企業会計の一般原則について詳しく知りたい人は、以下のリンクも参考にしてください。
企業会計では、一般原則に従うのが大前提です。ただし、場合によっては例外的対応が適切な場合もあるでしょう。例えば、金額が小さいときには、厳密にルール通りの仕訳をせずに簡易的な会計処理をすることもあります。こうした処理を可能にするための論拠が「重要性の原則」です。
重要性の原則は一般原則ではなく注解で言及されており、一般原則のような必ず守らなければならないルールではありません。柔軟な会計処理を行うために適宜引用が認められている記述だと理解しておきましょう。
重要性の原則の具体的な適用例
金額的重要性が低いと判断される場合には、重要性の原則を適用して簡易的な会計処理を行うことが可能です。
重要性の原則の適用例を紹介します。
- 消耗品や備品、貯蔵品のうち少額なものは購入時に一括して費用処理できる(20万円以下の減価償却資産を一括償却資産として費用処理できるのもその一例)
- 前払費用、未収収益、未払費用及び前受収益のうち少額なものは経過勘定を使わずに処理できる
- 重要性の低い引当金は計上しないこともできる
- 棚卸資産の取得原価に含められるべき関税、事務費、保管費などの付随的な費用で重要性が低いものは、取得原価に含めなくてもよい
上記は一例なので、違う場面でも重要性の原則が適用できる場合もあります。
重要性の判断基準
企業会計原則注解には重要性の判断基準や金額基準は明記されていません。そのため、金額の大小や性質によって判断されると考えるのが一般的です。

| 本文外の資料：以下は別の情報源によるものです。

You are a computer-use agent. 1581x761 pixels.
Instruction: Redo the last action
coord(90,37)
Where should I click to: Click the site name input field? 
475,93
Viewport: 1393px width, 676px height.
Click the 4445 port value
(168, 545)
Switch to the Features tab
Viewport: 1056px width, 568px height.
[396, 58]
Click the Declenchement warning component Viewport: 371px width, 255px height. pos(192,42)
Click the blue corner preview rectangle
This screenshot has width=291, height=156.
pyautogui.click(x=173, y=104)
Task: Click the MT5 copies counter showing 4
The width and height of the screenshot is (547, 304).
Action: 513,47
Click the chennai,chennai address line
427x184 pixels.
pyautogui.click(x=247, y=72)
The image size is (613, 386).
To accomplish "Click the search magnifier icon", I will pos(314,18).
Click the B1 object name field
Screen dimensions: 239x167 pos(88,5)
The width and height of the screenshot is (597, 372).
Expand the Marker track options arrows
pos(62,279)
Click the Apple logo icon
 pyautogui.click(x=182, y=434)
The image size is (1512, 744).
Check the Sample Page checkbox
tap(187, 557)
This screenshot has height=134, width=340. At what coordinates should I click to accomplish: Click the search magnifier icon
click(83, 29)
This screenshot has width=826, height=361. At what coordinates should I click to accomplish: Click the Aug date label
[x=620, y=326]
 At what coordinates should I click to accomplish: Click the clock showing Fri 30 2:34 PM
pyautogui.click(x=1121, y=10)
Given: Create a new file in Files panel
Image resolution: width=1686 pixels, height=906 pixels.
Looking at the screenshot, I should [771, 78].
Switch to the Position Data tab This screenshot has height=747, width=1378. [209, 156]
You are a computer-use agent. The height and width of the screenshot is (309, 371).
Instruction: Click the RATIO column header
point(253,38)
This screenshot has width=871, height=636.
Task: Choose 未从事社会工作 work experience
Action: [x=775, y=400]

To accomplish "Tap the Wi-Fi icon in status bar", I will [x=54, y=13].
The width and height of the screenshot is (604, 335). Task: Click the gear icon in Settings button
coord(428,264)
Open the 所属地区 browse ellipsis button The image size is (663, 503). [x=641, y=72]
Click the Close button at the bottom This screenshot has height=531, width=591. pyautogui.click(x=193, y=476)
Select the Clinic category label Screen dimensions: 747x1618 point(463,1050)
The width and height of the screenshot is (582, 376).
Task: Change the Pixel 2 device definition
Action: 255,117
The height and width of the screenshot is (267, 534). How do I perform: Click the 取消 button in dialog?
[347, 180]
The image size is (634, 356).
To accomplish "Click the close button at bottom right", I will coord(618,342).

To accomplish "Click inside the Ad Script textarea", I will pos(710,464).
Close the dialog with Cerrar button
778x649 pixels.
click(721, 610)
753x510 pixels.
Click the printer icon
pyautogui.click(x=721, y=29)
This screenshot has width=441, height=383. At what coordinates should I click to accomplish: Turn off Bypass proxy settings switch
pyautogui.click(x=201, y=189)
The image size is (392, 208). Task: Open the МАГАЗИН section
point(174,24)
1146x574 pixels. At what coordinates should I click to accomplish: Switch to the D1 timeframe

あくまでも慣例的なものですが、重要性の判断基準に「税引前当期純利益の5%」未満であれば重要性の原則を適用できるといわれています。ただし赤字の場合は、この目安も適用できません。そのため実際には、状況に応じて適用可否が判断されると考えておきましょう。
重要性の原則と正規の簿記の原則の関係
ここまでで「正規の簿記の原則」という言葉を用いる場面がありましたが、正規の簿記の原則と重要性の原則の関係について確認しておきましょう。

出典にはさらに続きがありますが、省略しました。